— Exercise goal —
Please collect every line from the items below that contains the word "This", and copy each one in full.

— Input data —
-*-*-

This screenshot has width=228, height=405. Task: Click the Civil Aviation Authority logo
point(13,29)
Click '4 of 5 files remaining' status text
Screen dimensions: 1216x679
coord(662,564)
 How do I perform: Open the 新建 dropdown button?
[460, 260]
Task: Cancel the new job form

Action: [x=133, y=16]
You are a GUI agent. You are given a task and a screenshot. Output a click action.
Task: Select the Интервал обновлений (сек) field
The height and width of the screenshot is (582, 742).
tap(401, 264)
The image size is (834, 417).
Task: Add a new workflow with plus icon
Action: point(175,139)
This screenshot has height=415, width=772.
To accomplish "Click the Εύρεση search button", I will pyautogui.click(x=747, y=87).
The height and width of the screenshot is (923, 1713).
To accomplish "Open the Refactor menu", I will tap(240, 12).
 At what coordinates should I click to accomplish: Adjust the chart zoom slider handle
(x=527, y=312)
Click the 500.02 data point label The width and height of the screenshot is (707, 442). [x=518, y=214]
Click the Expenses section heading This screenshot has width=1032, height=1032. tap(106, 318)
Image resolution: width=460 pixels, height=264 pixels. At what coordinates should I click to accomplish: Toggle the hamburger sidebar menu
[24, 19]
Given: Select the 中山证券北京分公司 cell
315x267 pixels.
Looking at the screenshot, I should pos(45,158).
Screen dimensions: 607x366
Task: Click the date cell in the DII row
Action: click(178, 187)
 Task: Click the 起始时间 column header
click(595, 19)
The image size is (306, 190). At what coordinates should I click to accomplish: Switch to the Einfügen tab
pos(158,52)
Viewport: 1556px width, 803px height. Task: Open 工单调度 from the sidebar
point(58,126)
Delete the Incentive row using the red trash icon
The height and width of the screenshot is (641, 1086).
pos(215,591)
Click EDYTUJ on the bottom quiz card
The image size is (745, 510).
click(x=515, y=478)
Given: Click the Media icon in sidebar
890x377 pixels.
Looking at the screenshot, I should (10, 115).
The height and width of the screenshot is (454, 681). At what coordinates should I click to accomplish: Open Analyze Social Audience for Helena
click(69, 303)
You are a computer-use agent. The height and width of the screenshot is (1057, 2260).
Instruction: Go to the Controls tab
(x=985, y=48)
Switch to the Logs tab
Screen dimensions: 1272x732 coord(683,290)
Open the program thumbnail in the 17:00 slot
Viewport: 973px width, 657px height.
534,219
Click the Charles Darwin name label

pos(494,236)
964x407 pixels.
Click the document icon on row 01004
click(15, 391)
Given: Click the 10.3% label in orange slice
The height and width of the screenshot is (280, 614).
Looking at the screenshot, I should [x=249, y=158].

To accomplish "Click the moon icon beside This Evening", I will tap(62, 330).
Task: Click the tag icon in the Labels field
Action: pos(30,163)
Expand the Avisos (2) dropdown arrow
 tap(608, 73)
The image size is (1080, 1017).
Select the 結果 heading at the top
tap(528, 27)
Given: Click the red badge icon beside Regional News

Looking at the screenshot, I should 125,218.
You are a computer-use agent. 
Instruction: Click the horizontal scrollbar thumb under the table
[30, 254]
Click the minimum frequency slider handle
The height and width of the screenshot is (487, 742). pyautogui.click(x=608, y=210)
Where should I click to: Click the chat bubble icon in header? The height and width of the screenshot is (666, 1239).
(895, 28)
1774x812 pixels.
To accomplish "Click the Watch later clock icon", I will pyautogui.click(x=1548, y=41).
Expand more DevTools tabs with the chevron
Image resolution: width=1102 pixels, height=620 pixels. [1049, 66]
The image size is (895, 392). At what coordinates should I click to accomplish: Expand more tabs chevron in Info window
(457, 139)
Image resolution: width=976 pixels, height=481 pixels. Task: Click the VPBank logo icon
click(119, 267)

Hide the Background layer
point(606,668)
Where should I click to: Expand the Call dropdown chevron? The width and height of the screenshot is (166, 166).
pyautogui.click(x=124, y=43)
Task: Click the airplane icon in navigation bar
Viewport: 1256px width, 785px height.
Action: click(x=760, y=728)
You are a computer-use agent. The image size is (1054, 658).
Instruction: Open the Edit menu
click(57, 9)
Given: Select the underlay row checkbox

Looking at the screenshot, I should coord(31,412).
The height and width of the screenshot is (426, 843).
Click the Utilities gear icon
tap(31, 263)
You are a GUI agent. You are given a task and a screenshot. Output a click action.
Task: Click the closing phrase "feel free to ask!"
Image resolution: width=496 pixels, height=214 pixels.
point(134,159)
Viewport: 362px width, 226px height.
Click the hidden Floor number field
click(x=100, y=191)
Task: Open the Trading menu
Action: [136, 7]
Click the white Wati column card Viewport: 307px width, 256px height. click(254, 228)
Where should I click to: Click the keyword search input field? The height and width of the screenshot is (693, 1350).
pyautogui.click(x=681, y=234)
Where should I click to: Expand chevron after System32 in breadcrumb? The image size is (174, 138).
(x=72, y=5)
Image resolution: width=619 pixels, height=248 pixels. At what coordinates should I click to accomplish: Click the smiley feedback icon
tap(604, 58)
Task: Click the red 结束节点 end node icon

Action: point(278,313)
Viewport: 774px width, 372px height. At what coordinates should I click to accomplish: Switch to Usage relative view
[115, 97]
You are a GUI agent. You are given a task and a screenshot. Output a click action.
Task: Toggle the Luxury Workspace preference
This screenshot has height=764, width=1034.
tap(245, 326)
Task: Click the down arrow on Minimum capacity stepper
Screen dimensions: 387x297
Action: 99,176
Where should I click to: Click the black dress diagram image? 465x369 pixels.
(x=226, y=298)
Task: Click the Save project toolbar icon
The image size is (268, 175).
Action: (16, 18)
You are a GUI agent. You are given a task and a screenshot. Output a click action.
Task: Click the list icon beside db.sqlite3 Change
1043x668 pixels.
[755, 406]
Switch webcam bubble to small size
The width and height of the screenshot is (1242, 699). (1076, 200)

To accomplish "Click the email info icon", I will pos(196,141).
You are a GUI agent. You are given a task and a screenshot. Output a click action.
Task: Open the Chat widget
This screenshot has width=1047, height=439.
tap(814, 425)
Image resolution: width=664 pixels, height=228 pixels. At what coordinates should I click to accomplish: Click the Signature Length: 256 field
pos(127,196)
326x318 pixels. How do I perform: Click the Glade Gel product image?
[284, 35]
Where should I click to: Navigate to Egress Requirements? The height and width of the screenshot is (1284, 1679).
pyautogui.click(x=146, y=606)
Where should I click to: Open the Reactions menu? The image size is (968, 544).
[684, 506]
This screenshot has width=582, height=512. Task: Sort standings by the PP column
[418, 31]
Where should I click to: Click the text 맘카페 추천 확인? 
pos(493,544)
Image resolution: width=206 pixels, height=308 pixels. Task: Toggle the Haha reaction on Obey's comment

-*-*-

— Correct result —
This screenshot has width=228, height=405. Task: Click the Civil Aviation Authority logo
This screenshot has height=415, width=772.
Click the Expenses section heading This screenshot has width=1032, height=1032. tap(106, 318)
To accomplish "Click the moon icon beside This Evening", I will tap(62, 330).
This screenshot has height=764, width=1034.
This screenshot has width=1047, height=439.
This screenshot has width=582, height=512. Task: Sort standings by the PP column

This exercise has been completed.